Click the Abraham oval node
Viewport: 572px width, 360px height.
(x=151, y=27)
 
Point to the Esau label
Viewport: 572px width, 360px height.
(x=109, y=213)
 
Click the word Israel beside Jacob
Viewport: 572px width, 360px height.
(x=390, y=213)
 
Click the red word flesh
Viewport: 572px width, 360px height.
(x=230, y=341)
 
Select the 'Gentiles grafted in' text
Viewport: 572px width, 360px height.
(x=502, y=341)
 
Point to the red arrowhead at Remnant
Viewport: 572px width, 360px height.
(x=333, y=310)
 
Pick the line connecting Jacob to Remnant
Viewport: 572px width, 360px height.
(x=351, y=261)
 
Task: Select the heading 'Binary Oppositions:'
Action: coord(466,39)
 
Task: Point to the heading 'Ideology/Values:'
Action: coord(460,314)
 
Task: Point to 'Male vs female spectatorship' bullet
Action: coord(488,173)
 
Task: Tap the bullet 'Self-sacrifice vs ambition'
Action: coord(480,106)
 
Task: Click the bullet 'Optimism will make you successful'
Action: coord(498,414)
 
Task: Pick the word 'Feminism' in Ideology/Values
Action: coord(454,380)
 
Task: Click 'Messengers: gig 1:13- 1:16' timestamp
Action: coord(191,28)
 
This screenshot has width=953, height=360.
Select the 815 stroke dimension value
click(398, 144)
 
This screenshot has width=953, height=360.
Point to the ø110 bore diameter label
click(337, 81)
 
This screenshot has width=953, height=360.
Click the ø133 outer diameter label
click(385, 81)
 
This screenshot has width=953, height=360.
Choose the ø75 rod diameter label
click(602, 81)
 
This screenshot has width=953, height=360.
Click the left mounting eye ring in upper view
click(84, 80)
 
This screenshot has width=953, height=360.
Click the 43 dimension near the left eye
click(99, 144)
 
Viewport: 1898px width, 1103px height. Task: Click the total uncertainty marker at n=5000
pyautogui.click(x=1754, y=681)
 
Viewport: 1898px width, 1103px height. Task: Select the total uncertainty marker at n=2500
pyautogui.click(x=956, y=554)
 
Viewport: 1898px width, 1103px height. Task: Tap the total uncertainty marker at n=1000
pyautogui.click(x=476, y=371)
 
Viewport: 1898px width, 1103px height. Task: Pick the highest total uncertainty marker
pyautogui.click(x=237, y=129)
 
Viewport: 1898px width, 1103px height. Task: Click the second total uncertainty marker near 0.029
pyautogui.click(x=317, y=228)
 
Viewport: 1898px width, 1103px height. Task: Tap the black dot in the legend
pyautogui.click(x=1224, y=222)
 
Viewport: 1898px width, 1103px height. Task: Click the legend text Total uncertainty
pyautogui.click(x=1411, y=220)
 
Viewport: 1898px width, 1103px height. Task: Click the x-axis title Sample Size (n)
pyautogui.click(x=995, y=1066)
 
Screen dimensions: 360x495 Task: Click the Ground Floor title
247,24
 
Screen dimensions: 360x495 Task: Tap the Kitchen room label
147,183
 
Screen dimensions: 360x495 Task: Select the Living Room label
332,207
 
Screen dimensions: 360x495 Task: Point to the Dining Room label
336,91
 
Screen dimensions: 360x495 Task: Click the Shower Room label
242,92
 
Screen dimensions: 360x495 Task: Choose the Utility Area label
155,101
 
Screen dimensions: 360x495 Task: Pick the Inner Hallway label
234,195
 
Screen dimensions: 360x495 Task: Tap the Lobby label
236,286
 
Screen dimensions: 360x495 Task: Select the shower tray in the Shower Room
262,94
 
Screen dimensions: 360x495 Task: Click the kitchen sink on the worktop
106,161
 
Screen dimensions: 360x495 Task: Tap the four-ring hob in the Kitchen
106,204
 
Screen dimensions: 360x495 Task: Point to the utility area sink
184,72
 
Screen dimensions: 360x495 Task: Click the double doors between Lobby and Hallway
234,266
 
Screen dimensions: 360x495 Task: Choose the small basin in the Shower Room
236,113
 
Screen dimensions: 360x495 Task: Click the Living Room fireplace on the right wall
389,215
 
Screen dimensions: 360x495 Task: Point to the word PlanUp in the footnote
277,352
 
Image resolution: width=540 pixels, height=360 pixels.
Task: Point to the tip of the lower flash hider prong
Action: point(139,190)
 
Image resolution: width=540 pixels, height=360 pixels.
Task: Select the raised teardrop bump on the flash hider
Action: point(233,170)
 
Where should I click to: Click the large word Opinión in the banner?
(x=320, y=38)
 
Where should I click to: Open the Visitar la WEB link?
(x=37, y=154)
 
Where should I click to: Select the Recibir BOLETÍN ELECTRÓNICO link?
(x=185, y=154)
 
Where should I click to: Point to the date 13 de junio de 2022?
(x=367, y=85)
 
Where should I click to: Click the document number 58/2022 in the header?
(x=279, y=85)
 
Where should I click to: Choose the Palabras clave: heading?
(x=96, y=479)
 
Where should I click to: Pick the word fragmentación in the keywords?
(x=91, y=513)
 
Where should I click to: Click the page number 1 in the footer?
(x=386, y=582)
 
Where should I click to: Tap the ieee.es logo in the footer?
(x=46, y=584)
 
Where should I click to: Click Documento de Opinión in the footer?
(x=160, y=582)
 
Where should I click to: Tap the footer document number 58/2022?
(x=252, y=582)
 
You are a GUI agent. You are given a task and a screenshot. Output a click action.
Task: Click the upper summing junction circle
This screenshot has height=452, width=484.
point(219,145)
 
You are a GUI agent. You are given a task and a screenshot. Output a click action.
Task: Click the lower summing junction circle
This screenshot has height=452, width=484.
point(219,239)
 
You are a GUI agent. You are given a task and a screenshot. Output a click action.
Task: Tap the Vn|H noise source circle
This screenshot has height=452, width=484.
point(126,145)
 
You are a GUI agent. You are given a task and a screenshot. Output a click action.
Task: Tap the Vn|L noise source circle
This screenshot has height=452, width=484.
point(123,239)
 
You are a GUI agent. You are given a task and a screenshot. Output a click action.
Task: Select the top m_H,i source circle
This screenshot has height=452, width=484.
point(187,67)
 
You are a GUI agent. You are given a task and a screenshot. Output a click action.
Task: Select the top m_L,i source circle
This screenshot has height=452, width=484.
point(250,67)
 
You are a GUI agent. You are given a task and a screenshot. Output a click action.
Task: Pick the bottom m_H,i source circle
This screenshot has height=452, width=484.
____
GOAL ▸
Rewrite the items from the first one through the line containing "(x=230, y=341)", changing every "Click" to "Tap" and leaving everything else as it is.

RESULT ▸
Tap the Abraham oval node
Viewport: 572px width, 360px height.
(x=151, y=27)
 
Point to the Esau label
Viewport: 572px width, 360px height.
(x=109, y=213)
 
Tap the word Israel beside Jacob
Viewport: 572px width, 360px height.
(x=390, y=213)
 
Tap the red word flesh
Viewport: 572px width, 360px height.
(x=230, y=341)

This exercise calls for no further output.